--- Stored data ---
=== Section Start ===

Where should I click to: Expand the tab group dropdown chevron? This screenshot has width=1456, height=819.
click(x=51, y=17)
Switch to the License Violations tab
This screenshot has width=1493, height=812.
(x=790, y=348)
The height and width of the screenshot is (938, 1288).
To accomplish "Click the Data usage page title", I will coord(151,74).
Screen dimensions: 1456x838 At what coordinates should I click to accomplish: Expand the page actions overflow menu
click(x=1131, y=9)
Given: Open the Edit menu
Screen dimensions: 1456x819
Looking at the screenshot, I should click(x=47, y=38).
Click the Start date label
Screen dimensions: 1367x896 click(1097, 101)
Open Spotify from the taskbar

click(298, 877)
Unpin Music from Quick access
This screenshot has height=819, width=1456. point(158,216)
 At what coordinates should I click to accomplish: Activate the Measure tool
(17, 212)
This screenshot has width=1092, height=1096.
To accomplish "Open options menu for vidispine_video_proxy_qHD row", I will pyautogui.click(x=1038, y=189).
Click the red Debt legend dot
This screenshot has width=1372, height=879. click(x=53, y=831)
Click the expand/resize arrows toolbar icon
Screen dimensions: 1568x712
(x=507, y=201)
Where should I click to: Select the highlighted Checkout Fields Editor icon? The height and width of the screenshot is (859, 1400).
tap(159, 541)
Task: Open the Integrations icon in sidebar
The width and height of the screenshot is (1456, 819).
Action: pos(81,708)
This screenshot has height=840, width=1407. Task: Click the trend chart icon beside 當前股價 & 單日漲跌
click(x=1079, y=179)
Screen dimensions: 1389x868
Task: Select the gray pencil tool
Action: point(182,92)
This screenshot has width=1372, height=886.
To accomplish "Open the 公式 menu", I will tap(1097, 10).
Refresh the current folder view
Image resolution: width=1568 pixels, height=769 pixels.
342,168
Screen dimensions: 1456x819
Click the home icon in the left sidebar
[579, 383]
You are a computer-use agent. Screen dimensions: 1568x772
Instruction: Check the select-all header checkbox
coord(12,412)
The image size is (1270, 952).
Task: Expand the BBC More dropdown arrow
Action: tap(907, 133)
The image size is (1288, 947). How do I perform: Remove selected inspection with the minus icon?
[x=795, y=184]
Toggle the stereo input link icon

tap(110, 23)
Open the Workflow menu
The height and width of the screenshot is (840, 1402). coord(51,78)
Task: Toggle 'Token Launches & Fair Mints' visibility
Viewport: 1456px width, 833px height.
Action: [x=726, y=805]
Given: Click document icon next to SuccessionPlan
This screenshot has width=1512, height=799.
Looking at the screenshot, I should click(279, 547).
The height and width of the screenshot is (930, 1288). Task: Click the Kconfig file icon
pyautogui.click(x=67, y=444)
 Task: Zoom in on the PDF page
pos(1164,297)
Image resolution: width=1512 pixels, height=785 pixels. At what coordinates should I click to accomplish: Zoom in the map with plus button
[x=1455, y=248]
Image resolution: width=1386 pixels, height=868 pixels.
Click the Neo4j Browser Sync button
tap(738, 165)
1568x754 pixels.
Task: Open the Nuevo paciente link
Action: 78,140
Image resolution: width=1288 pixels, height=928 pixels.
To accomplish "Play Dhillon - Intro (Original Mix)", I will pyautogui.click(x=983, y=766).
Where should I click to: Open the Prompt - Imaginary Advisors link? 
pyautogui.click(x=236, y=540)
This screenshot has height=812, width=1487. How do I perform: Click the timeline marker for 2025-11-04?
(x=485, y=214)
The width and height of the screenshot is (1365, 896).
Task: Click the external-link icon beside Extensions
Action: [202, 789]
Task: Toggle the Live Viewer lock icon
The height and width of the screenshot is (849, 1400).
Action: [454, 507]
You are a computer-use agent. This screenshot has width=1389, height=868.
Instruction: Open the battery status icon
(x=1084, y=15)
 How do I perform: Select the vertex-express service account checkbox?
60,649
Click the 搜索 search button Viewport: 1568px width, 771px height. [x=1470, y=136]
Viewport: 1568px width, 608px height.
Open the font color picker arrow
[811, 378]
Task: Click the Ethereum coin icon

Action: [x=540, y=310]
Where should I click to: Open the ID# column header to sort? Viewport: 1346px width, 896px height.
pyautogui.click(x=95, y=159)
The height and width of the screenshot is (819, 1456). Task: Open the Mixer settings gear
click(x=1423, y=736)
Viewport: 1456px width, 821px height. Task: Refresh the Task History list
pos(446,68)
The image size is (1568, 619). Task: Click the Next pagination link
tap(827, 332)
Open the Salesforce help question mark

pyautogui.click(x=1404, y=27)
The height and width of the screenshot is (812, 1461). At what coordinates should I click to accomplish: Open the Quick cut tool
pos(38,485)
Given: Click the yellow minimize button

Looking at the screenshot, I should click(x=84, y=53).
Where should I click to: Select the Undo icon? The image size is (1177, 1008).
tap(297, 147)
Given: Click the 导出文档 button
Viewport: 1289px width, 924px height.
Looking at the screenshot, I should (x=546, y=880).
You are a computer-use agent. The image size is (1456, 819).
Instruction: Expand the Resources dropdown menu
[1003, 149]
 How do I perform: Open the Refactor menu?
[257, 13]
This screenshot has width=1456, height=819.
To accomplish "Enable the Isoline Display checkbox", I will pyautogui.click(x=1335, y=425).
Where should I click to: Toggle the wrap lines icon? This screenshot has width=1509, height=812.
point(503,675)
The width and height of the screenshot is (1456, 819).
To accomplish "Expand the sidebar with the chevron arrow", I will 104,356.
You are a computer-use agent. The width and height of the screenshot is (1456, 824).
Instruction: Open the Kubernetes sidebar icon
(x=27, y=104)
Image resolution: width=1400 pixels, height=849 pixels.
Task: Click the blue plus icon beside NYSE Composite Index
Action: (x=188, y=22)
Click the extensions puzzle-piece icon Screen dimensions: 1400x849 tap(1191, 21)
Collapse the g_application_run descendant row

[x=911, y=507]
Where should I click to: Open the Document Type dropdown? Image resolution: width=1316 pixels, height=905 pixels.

=== Section End ===

--- Task goal ---
Look above for the line holding "Viewport: 1456px width, 833px height." and the line holding "Click the 搜索", then output exactly those two lines and every line between them, nothing more.

--- Written response ---
Viewport: 1456px width, 833px height.
Action: [x=726, y=805]
Given: Click document icon next to SuccessionPlan
This screenshot has width=1512, height=799.
Looking at the screenshot, I should click(279, 547).
The height and width of the screenshot is (930, 1288). Task: Click the Kconfig file icon
pyautogui.click(x=67, y=444)
 Task: Zoom in on the PDF page
pos(1164,297)
Image resolution: width=1512 pixels, height=785 pixels. At what coordinates should I click to accomplish: Zoom in the map with plus button
[x=1455, y=248]
Image resolution: width=1386 pixels, height=868 pixels.
Click the Neo4j Browser Sync button
tap(738, 165)
1568x754 pixels.
Task: Open the Nuevo paciente link
Action: 78,140
Image resolution: width=1288 pixels, height=928 pixels.
To accomplish "Play Dhillon - Intro (Original Mix)", I will pyautogui.click(x=983, y=766).
Where should I click to: Open the Prompt - Imaginary Advisors link? 
pyautogui.click(x=236, y=540)
This screenshot has height=812, width=1487. How do I perform: Click the timeline marker for 2025-11-04?
(x=485, y=214)
The width and height of the screenshot is (1365, 896).
Task: Click the external-link icon beside Extensions
Action: [202, 789]
Task: Toggle the Live Viewer lock icon
The height and width of the screenshot is (849, 1400).
Action: [454, 507]
You are a computer-use agent. This screenshot has width=1389, height=868.
Instruction: Open the battery status icon
(x=1084, y=15)
 How do I perform: Select the vertex-express service account checkbox?
60,649
Click the 搜索 search button Viewport: 1568px width, 771px height. [x=1470, y=136]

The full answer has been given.